Text:

Floods and drought force Kenyans to cope with climate change

On May 10, 2018, a dam burst near the city of Solai in Western Kenya killing over 45 people. Weeks of heavy rain had already displaced tens of thousands of Kenyans, and the dam failure brought the death count to over 100. A week earlier and three hours to the south, Kamweti Mutu noted unusual flooding in his own backyard.

Heavy rains continue even through May, fulfilling the prophecy of above average rains this long rainy season.

Kamweti Mutu

For the past year, Mutu, a programs specialist with an agricultural NGO, has been photographing his backyard in suburban Nairobi each month on ISeeChange.

“It provides a convenient avenue to express my passion for nature and enthusiasm for observing the environment systematically,” Mutu said. “In our hyper-modernized world and over-reliance on technology, we’ve lost the instinct to read the landscape of signs and signals of a changing world.”

Mutu’s photos indeed signaled how much the landscape changed as the rains fell – or failed to fall – over the last year. East Africa has two rainy seasons- one March through May that’s called the long rainy season, and a short one in November and December. Recent years’ seasons have been particularly extreme. During 2017 and 2018 Mutu’s grass cycled from lush green, to yellow and brittle, to drowned under muddy waters.

Supplied information:

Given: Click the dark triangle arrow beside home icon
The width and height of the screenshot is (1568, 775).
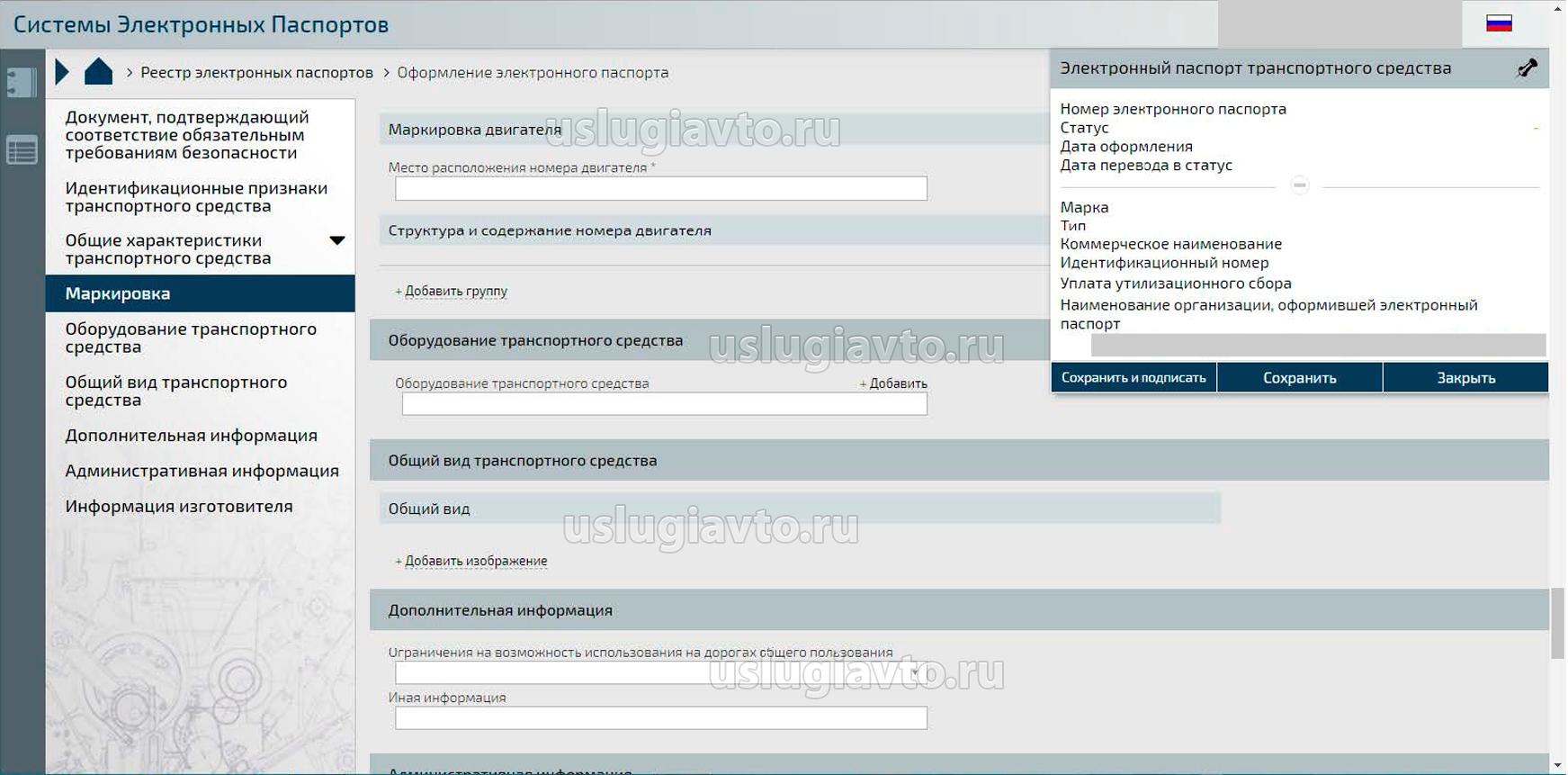Looking at the screenshot, I should coord(61,72).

The request:
Answer these about the text on floods and drought in Kenya:
1. How many people were killed when the dam near Solai burst?
2. What is Kamweti Mutu's job?
3. Which months make up East Africa's long rainy season?

Solution for this exercise:
1. Over 45 people.
2. He is a programs specialist with an agricultural NGO.
3. March through May.